__Problem to work on__:
All lines from the one that contains "You are a computer-use" through the close of the entries below are to be repeated exactly, without any pictures.

__Stored data entries__:
· · · · ·

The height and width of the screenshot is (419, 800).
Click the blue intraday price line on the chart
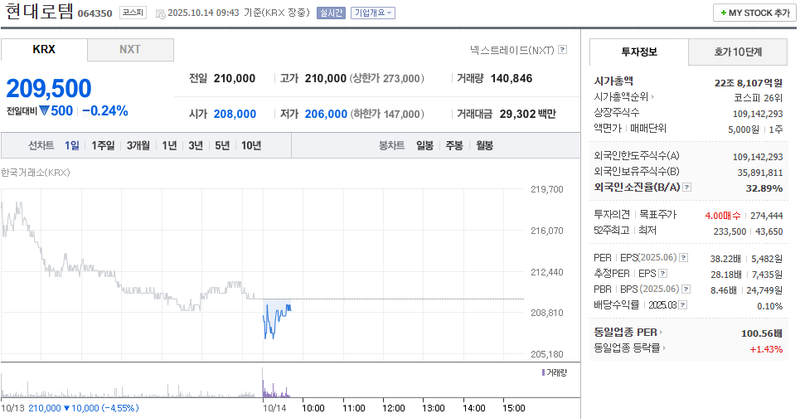point(272,318)
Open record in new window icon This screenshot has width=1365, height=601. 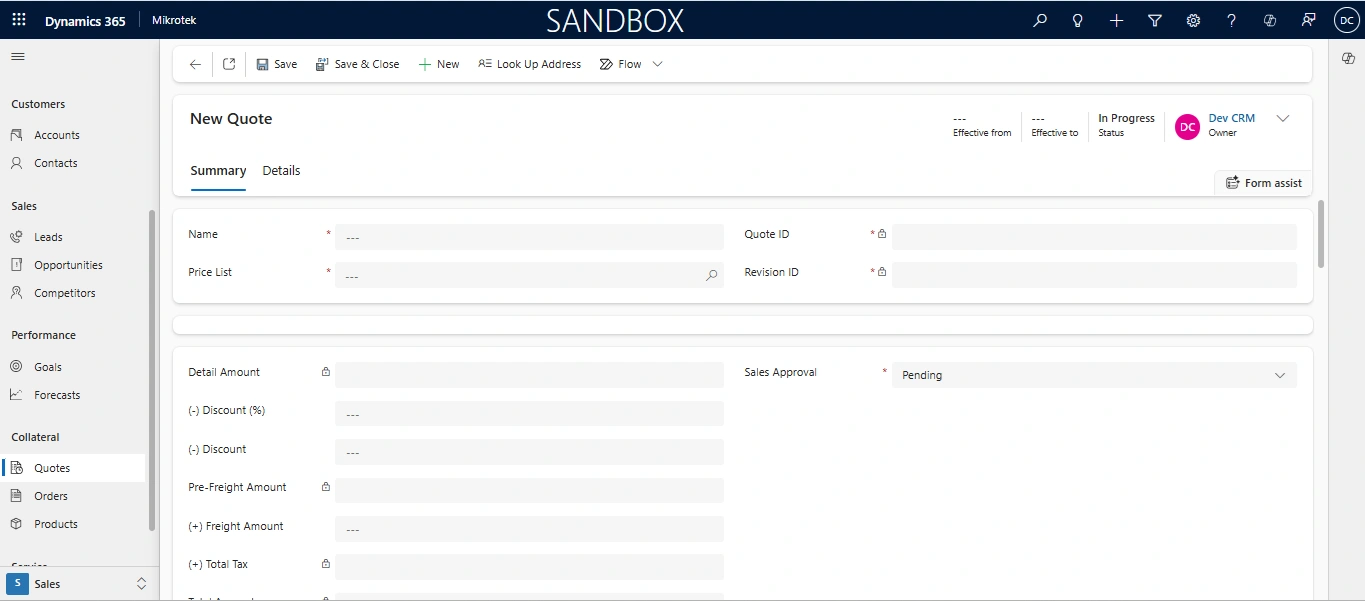pyautogui.click(x=229, y=64)
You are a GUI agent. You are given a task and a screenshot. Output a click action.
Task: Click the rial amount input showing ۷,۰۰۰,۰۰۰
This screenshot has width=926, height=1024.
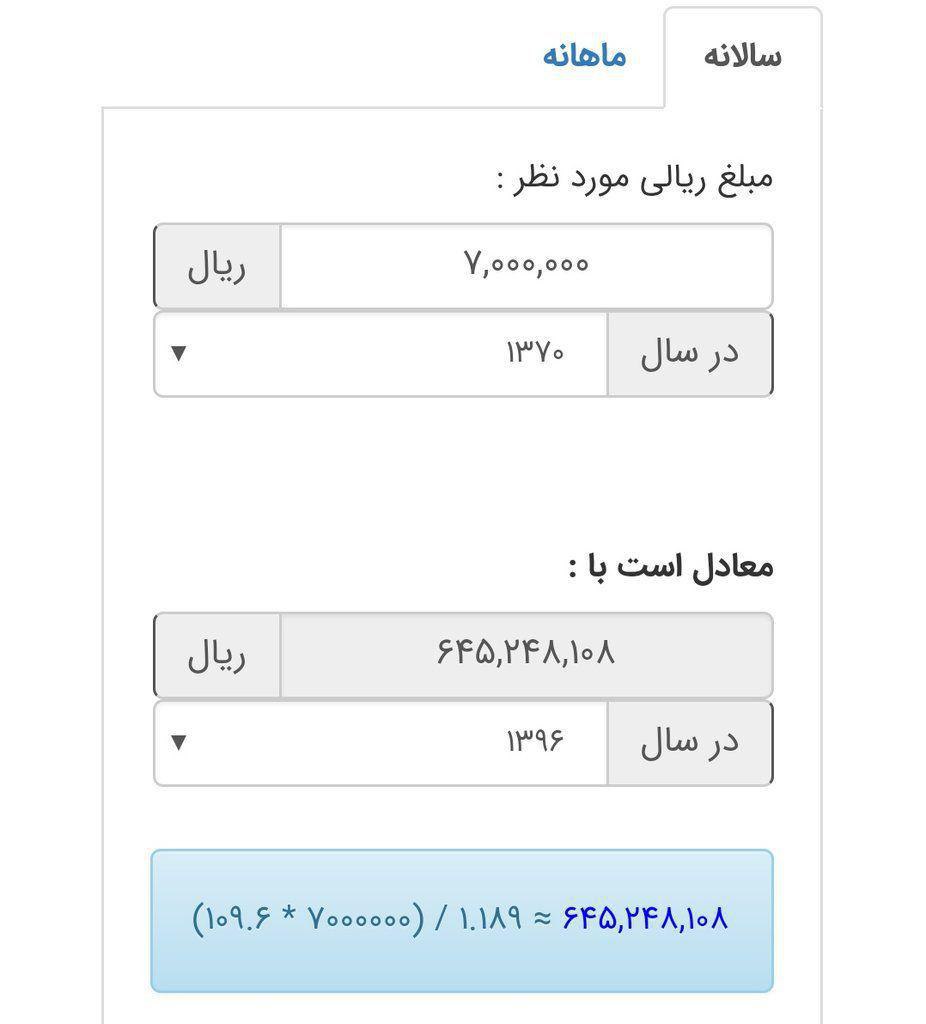click(526, 265)
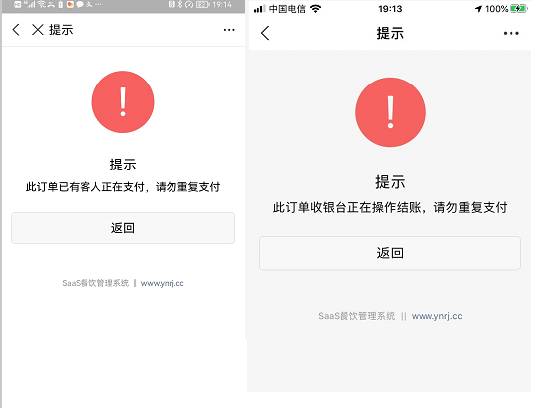The width and height of the screenshot is (542, 408).
Task: Tap the left header title 提示
Action: point(61,30)
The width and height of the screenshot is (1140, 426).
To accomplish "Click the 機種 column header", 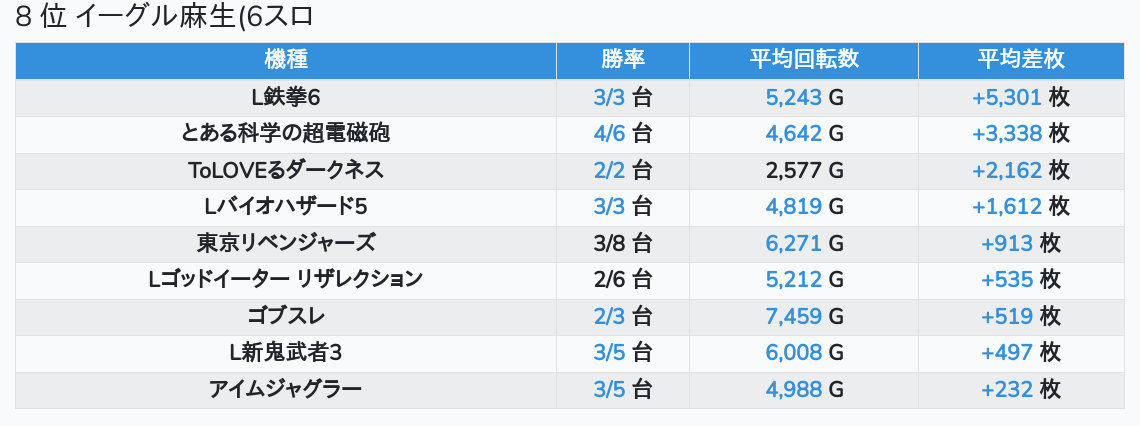I will (286, 60).
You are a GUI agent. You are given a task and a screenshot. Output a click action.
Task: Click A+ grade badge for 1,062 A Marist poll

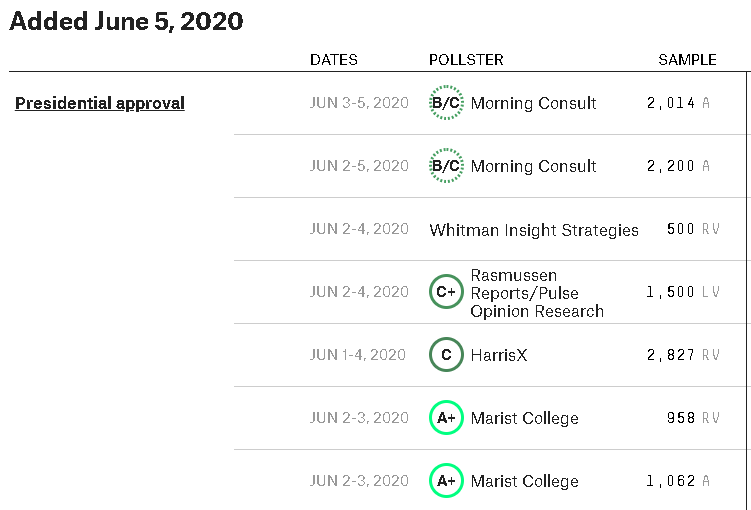(446, 481)
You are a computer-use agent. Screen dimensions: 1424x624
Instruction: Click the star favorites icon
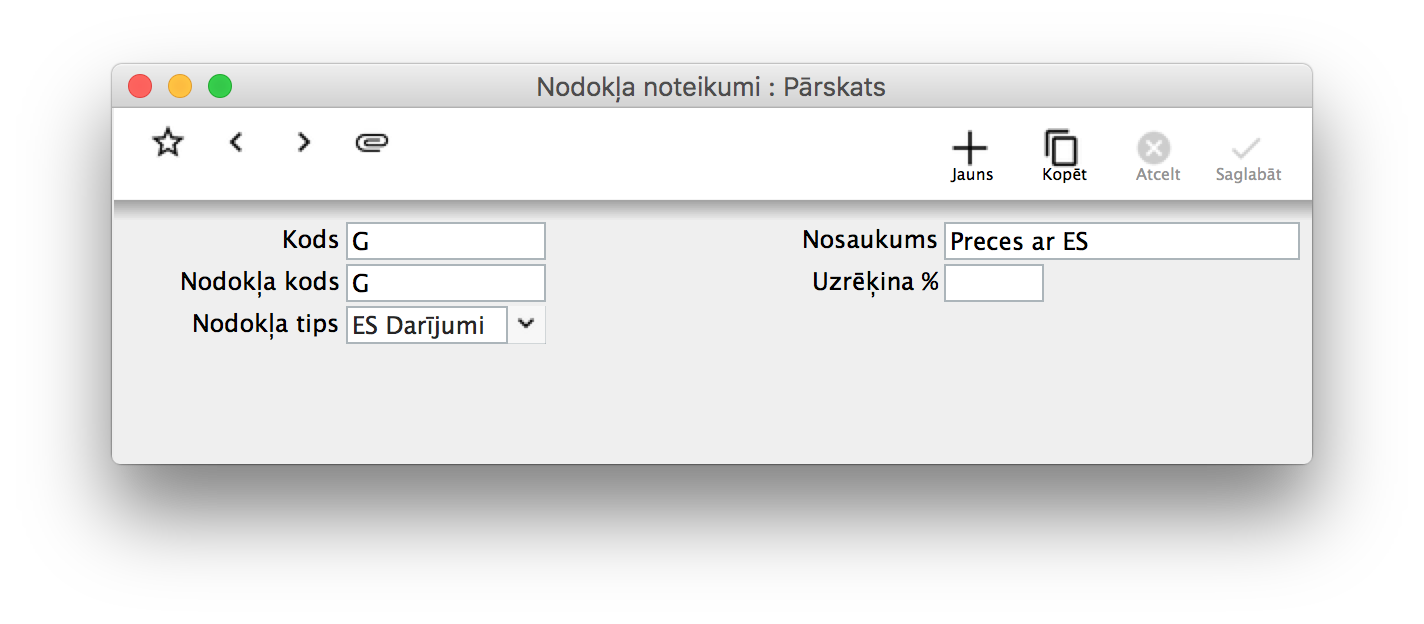[x=168, y=143]
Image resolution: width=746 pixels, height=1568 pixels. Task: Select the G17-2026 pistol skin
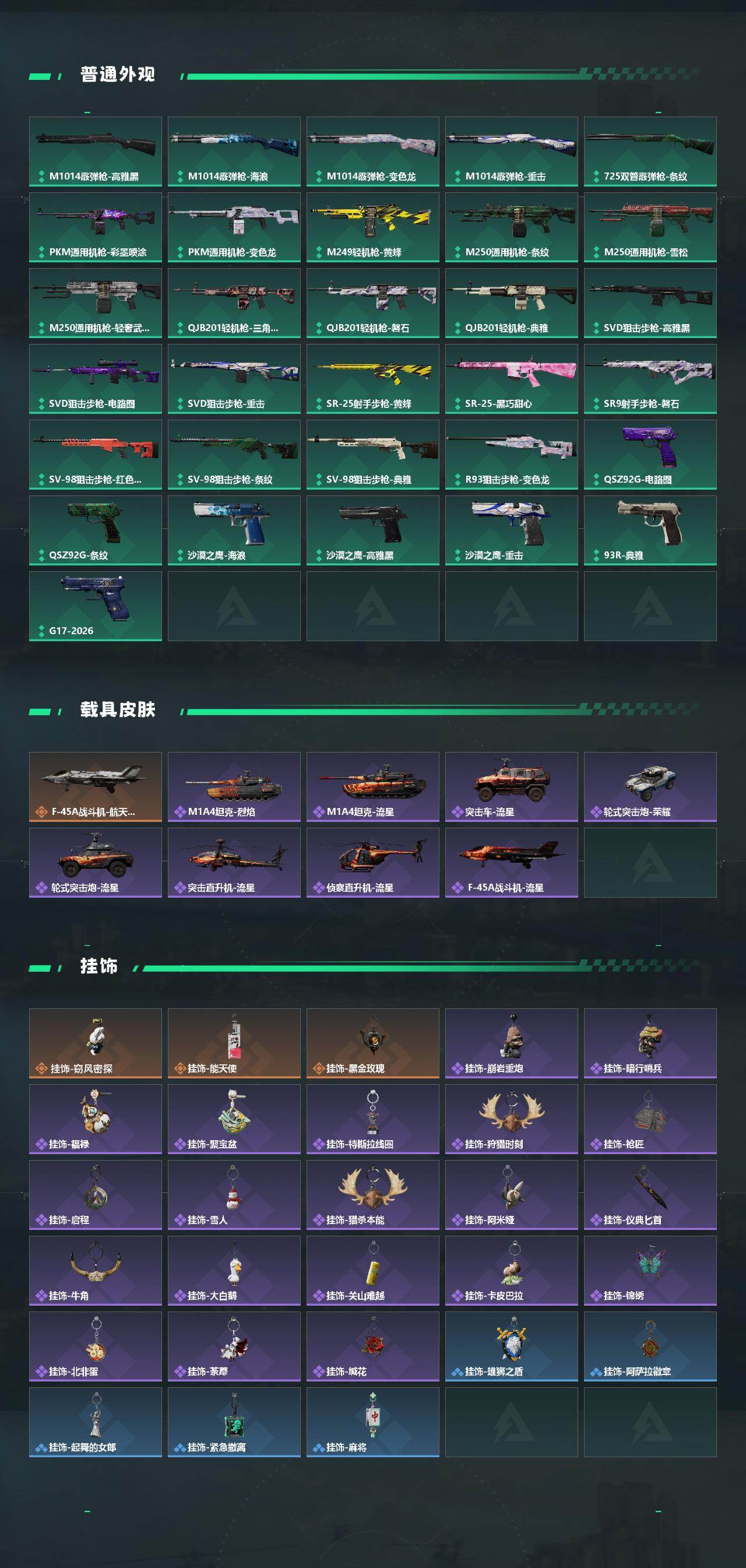pos(96,606)
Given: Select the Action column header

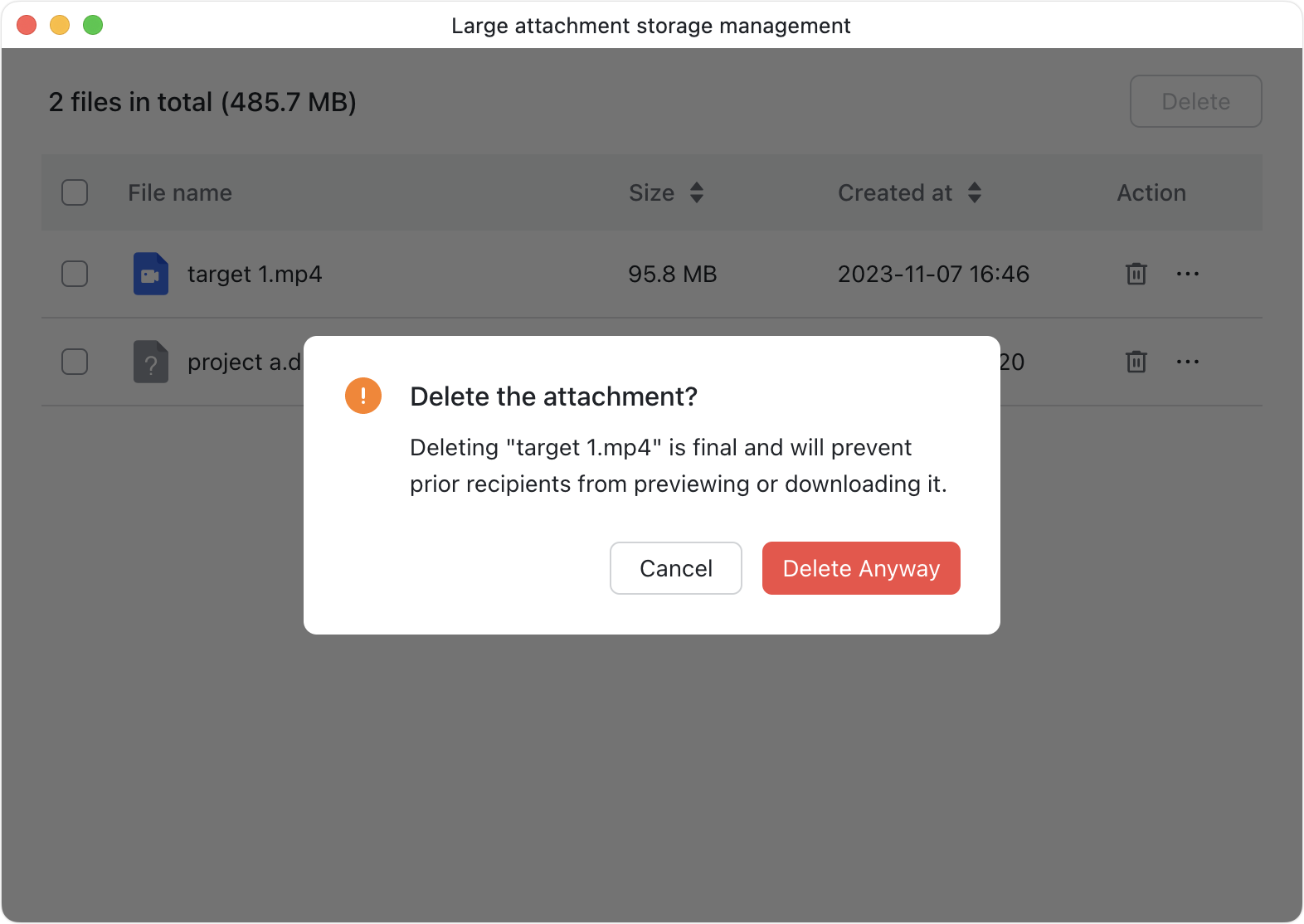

· · · · ·

__Reply__:
You are a computer-use agent. Screen dimensions: 1424x624
Instruction: Click the star favorites icon
[x=168, y=143]
Image resolution: width=746 pixels, height=1568 pixels. Task: Select the G17-2026 pistol skin
pos(96,606)
Given: Select the Action column header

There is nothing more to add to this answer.